Direkt zum Inhalt

Mensch und Roboter: Blecherne Begleiter: Care-O-bot holt Saft

Care-O-bot aus Stuttgart kann jetzt schon auf Befehl ein Glas Saft aus dem Kühlschrank holen. Wird der Robo-Butler bald die unentbehrliche Haushaltshilfe für alte und kranke Menschen?
Surrrrr... – Langsam setzt sich der Roboter in Bewegung. "Bring mir ein Glas Orangensaft", sagt Frau Jacobi. Nach ihrer Operation im letzten Monat fällt ihr das Laufen schwer. "ICH HOLE EIN GLAS ORANGENSAFT!" Surrrrr... – Der mechanische Helfer dreht sich und rollt durch den Raum in Richtung Kühlschrank. Frau Jacobi lächelt. Sie ist froh, dass er ihr den Alltag erleichtert.
Care-O-bot II | Der zweite Prototyp von Care-O-bot wurde erstmals auf der Hannovermesse 2002 vorgestellt. Anders als sein Vorgänger besitzt der Care-O-bot II einen Greifarm, einen Sensorkopf und ein abnehmbares Bedienpanel.
Was sich heute noch wie Zukunftsmusik anhört, kann schon bald Wirklichkeit werden. Forscher arbeiten seit Jahren an Robotern, die den Menschen im Haushalt unterstützen sollen. Wer wünscht sich nicht einen braven Butler, der den Saft ans Sofa bringt und an die Einnahme der Tabletten erinnert – können Entwicklungen in der Robotik zukünftig diesen Traum erfüllen? Der Trend geht zum Serviceroboter, der vielleicht schon in einigen Jahren in die Haushalte einzieht – und besonders ältere oder kranke Menschen unterstützen kann.

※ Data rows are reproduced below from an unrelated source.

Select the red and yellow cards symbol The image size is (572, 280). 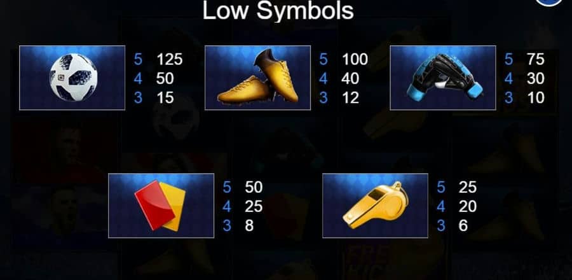tap(161, 206)
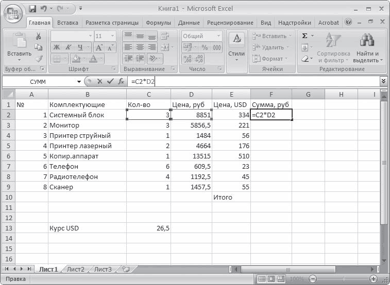Switch to Page Layout view in status bar

point(272,279)
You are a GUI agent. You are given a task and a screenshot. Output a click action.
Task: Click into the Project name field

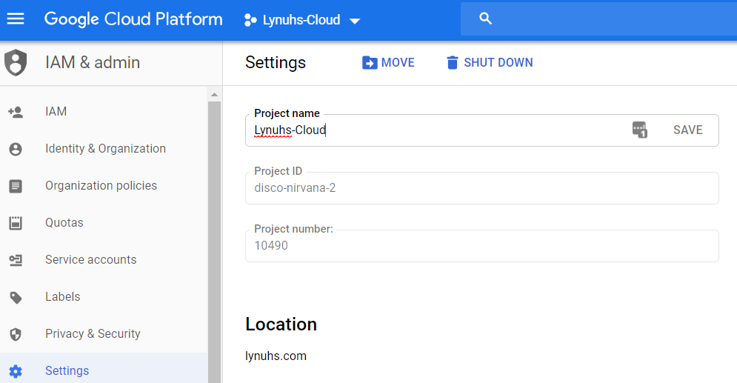[x=437, y=130]
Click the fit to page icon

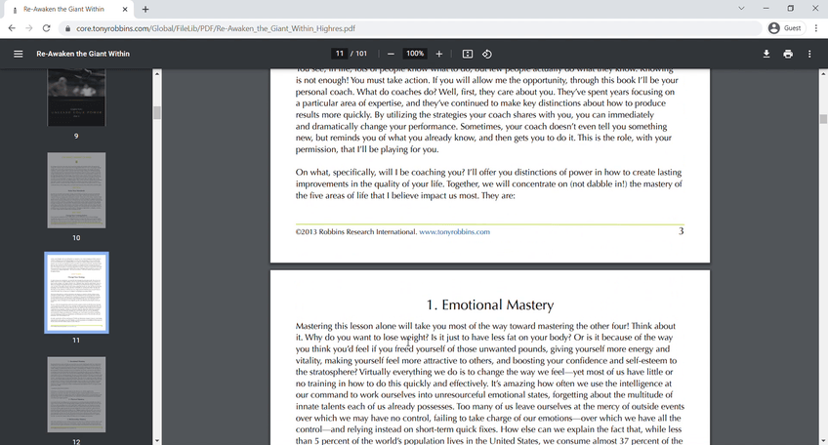[x=468, y=54]
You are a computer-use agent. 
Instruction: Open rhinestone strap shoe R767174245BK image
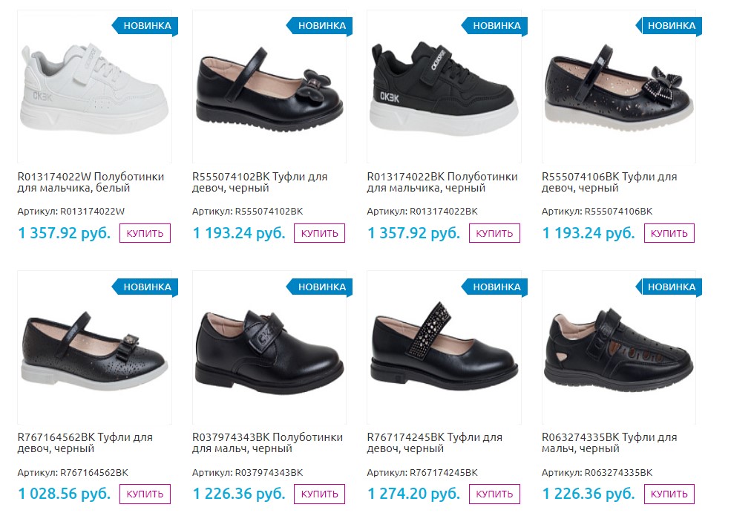click(444, 349)
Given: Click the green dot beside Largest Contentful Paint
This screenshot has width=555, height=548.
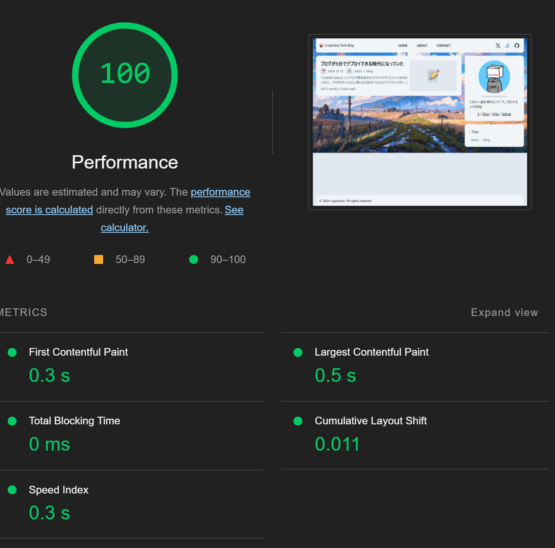Looking at the screenshot, I should point(298,352).
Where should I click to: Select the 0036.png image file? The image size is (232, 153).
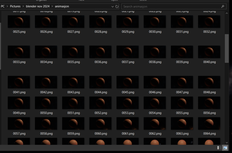coord(101,52)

Roboterassistent in der Testwohnung

Am Fraunhofer Institut für Produktionstechnik und Automatisierung (IPA) in Stuttgart wird der Serviceroboter Care-O-bot II entwickelt. Sein Zuhause ist ein Versuchsfeld, das einer typischen Wohnung nachempfunden ist. Hier testen die Forscher die Funktionen der 1,48 m großen Maschine.
Care-O-bot navigiert durch die Wohnung | Das Versuchsfeld in einer großen Halle des IPA ist einer typischen Wohnung nachempfunden. In dem Raum mit Sofa, Tisch und Kommode testen die Forscher die Funktionen von Care-O-bot.
Sie wirkt etwas massig, wenn sie durch den Raum rollt. Die Augen bestehen aus Kameraobjektiven, der Kopf hockt überdimensional auf dem massigen Körper – nur wenig erinnert an menschliche Formen. Damit der Roboter natürlicher wirkt, haben die Entwickler einen Kopf mit gesichtsähnlichen Zügen konstruiert.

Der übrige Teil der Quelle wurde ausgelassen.